The amateur Marathon who loves nothing as well as run in combination Lycra and surrounded by his circle of faithful in the gardens of villa Borghese, in Rome has so far taken in default the Cassandras from all sides. Of course, this does not mean that "professore" is from an accident of course. Nothing is ever acquired in Italian political life. Scheduled for the end of September, the test of the passage of the 2007 budget, coming also difficult that delicate with a forecast deficit of 4 and a debt at 108 of GDP in 2006, will be crucial. But eight years after the fall of his first Government in October 1998, Romano Prodi took the bottle.
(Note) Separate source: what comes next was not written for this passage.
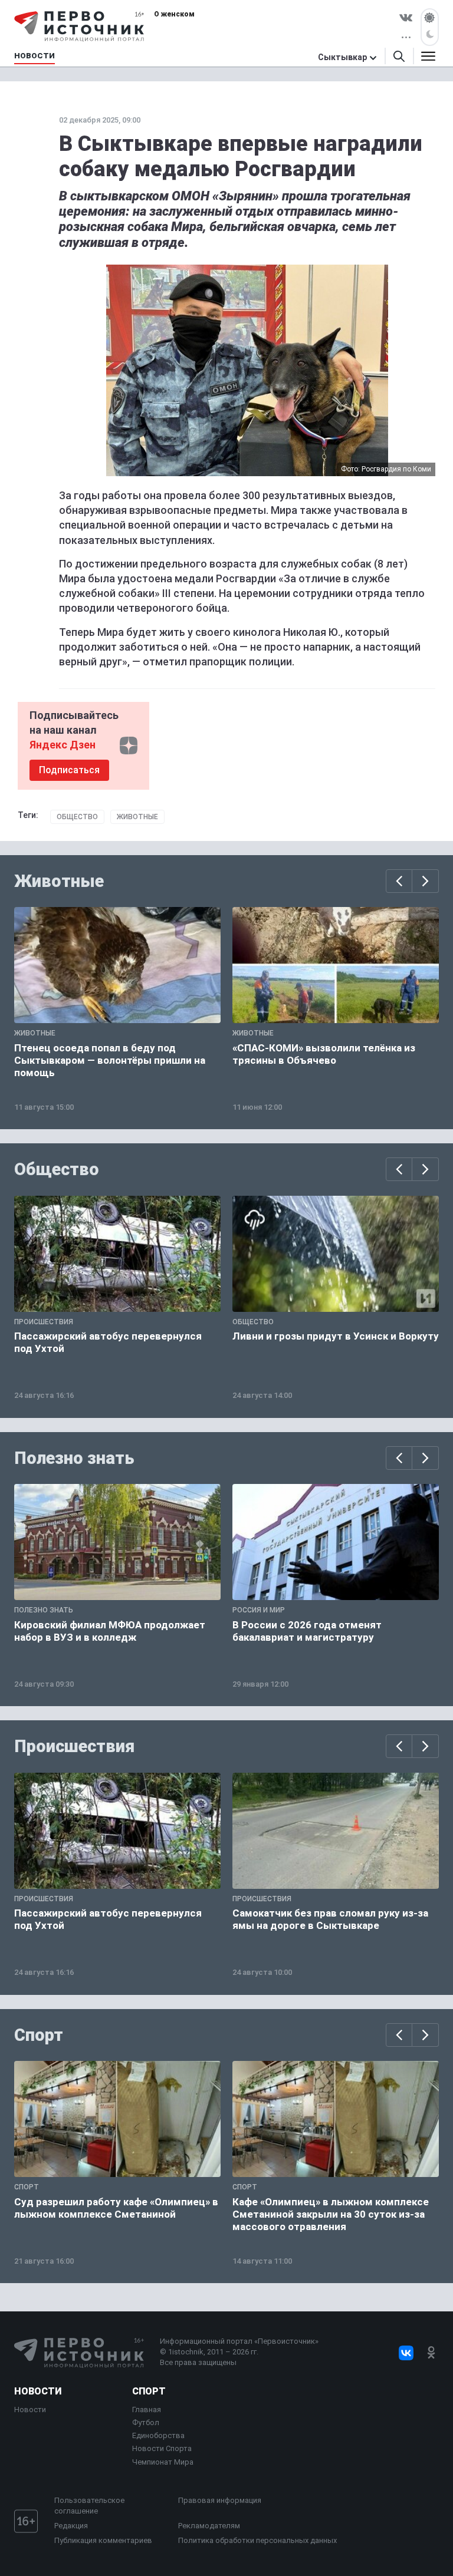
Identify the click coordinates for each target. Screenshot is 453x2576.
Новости (37, 2391)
He learned to be wary of his best friends in politics which often are his worst enemies. The Prodi II Government team has carefully dosed. It has significant revival elements, such as Enrico Letta (Marguerite) and Pierluigi Bersani (left Democrats economist), including the French left would do well to emulate. Above all, by elect Fausto Bertinotti, the turbulent leader of Rifondazione Comunista, Chairman of the House and entrusting foreign to Massimo D'Alema, "professore" was able to neutralize its main two "disruptive elephants." Taking to the game of international politics, the Chairman of the Democrats of the left Massimo D'Alema, still a little "Italian Fabius" despite his genuine Europeanism, developed his own political ambitions in mute.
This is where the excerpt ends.